Example 3: ImageNet with keras • innsight

This is a rather short article, just to illustrate the use of the innsight package on a few images of the ImageNet dataset and pre-trained keras models. For more detailed information about the package and the implemented methods we refer to this article and for simpler but in detailed explained examples we kindly recommend to Example 1 and Example 2.

In this example, we want to apply the innsight package on pre-trained models on the ImageNet dataset using keras. This dataset is a classification problem of images in $1000$ classes containing over $500$ images per class. We have selected examples of a few classes each and will analyze them with respect to different networks in the following.

steel bridge dog with tennis ball daisy ballon

Preprocess images

The original images all have different sizes and the pre-trained models all require an input size of $224 \times 224 \times 3$ and the channels are zero-centered according to the channel mean of the whole dataset; hence, we need to pre-process the images accordingly, which we will do in the following steps:

# Load required packages
library(keras)
library(innsight)

# Load images
img_files <- paste0("images/", c("image_1.png", "image_2.png", "image_3.png", "image_4.png"))
images <- k_stack(lapply(img_files, 
                 function(path) image_to_array(image_load(path, target_size = c(224, 224)))))

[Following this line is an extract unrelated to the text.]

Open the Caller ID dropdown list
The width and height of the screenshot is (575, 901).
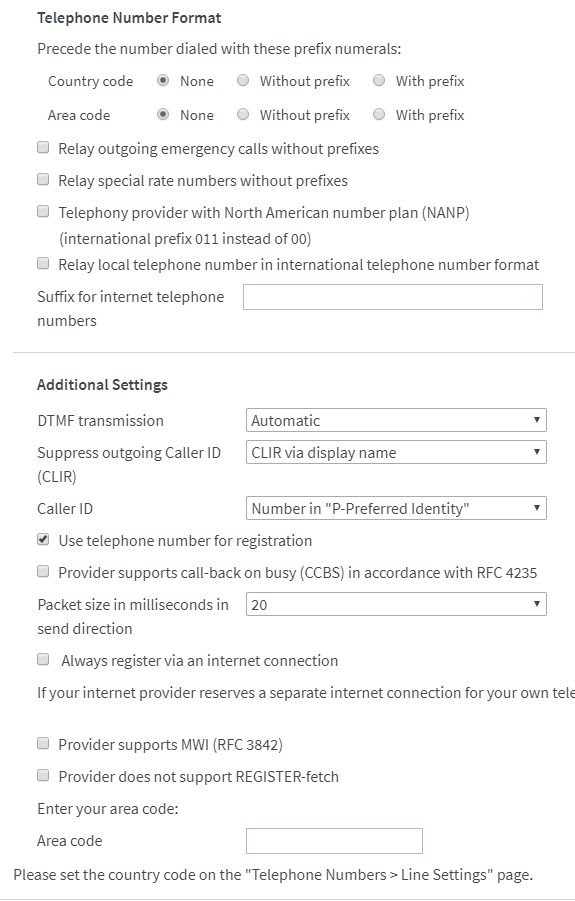point(396,508)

# now 'images' is a batch of 4 images of equal size 224x224x3
dim(images)
#> [1]   4 224 224   3

# preprocess images matching the conditions of the pre-trained models
images <- imagenet_preprocess_input(images)

Method configuration

Besides the images, we also need the labels of the $1000$ classes, which we get via a trick with the imagenet_decode_predictions() function:

# get class labels
res <- imagenet_decode_predictions(array(1:1000, dim = c(1,1000)), top = 1000)[[1]]
#> Downloading data from https://storage.googleapis.com/download.tensorflow.org/data/imagenet_class_index.json
#>  8192/35363 [=====>........................] - ETA: 0s35363/35363 [==============================] - 0s 0us/step
imagenet_labels <- res$class_description[order(res$class_name)]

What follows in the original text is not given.